# [WORK TO BE COMPLETED]
Give back all the records below, unaltered.

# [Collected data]
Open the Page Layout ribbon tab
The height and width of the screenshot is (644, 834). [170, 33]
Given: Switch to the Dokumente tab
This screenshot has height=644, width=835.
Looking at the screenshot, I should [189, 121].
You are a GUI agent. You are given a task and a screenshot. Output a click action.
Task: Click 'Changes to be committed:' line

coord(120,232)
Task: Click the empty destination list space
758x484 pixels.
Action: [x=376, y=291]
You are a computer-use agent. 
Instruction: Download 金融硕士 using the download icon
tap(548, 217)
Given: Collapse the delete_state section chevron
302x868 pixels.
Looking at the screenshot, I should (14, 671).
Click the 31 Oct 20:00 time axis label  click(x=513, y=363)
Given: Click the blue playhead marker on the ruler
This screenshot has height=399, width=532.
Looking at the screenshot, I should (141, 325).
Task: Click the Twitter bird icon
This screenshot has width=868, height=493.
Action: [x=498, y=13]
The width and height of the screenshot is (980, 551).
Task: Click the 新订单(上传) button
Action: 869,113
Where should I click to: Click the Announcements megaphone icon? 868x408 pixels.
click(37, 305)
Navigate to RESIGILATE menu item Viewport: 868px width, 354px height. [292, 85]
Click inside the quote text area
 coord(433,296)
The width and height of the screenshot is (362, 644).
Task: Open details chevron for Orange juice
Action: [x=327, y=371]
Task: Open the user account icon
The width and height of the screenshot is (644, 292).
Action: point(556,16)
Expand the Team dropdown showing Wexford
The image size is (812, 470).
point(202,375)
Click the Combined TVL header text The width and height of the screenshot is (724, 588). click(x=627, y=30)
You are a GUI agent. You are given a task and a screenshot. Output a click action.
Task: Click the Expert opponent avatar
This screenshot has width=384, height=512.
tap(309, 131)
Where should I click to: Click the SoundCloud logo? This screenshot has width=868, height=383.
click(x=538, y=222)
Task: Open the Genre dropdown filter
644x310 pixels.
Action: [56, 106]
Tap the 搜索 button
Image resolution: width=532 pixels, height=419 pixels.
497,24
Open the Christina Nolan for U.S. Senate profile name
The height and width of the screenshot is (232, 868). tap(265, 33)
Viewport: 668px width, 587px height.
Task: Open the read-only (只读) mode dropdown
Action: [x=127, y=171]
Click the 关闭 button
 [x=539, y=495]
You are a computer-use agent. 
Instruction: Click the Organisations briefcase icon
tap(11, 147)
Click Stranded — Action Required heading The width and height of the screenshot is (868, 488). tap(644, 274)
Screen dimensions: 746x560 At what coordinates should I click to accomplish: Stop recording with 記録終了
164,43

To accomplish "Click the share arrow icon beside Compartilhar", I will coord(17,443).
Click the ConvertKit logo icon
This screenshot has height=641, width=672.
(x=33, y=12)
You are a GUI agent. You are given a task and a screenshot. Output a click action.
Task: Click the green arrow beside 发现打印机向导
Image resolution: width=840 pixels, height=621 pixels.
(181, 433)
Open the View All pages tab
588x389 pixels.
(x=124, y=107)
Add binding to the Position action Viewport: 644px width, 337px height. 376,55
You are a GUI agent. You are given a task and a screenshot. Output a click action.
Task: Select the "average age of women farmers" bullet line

# [TASK RESULT]
Open the Page Layout ribbon tab
The height and width of the screenshot is (644, 834). [170, 33]
Given: Switch to the Dokumente tab
This screenshot has height=644, width=835.
Looking at the screenshot, I should [189, 121].
You are a GUI agent. You are given a task and a screenshot. Output a click action.
Task: Click 'Changes to be committed:' line

coord(120,232)
Task: Click the empty destination list space
758x484 pixels.
Action: [x=376, y=291]
You are a computer-use agent. 
Instruction: Download 金融硕士 using the download icon
tap(548, 217)
Given: Collapse the delete_state section chevron
302x868 pixels.
Looking at the screenshot, I should (14, 671).
Click the 31 Oct 20:00 time axis label  click(x=513, y=363)
Given: Click the blue playhead marker on the ruler
This screenshot has height=399, width=532.
Looking at the screenshot, I should (141, 325).
Task: Click the Twitter bird icon
This screenshot has width=868, height=493.
Action: [x=498, y=13]
The width and height of the screenshot is (980, 551).
Task: Click the 新订单(上传) button
Action: 869,113
Where should I click to: Click the Announcements megaphone icon? 868x408 pixels.
click(37, 305)
Navigate to RESIGILATE menu item Viewport: 868px width, 354px height. [292, 85]
Click inside the quote text area
 coord(433,296)
The width and height of the screenshot is (362, 644).
Task: Open details chevron for Orange juice
Action: [x=327, y=371]
Task: Open the user account icon
The width and height of the screenshot is (644, 292).
Action: point(556,16)
Expand the Team dropdown showing Wexford
The image size is (812, 470).
point(202,375)
Click the Combined TVL header text The width and height of the screenshot is (724, 588). click(x=627, y=30)
You are a GUI agent. You are given a task and a screenshot. Output a click action.
Task: Click the Expert opponent avatar
This screenshot has width=384, height=512.
tap(309, 131)
Where should I click to: Click the SoundCloud logo? This screenshot has width=868, height=383.
click(x=538, y=222)
Task: Open the Genre dropdown filter
644x310 pixels.
Action: [56, 106]
Tap the 搜索 button
Image resolution: width=532 pixels, height=419 pixels.
497,24
Open the Christina Nolan for U.S. Senate profile name
The height and width of the screenshot is (232, 868). tap(265, 33)
Viewport: 668px width, 587px height.
Task: Open the read-only (只读) mode dropdown
Action: [x=127, y=171]
Click the 关闭 button
 [x=539, y=495]
You are a computer-use agent. 
Instruction: Click the Organisations briefcase icon
tap(11, 147)
Click Stranded — Action Required heading The width and height of the screenshot is (868, 488). tap(644, 274)
Screen dimensions: 746x560 At what coordinates should I click to accomplish: Stop recording with 記録終了
164,43

To accomplish "Click the share arrow icon beside Compartilhar", I will coord(17,443).
Click the ConvertKit logo icon
This screenshot has height=641, width=672.
(x=33, y=12)
You are a GUI agent. You are given a task and a screenshot. Output a click action.
Task: Click the green arrow beside 发现打印机向导
Image resolution: width=840 pixels, height=621 pixels.
(181, 433)
Open the View All pages tab
588x389 pixels.
(x=124, y=107)
Add binding to the Position action Viewport: 644px width, 337px height. 376,55
You are a GUI agent. You are given a task and a screenshot. Output a click action.
Task: Select the "average age of women farmers" bullet line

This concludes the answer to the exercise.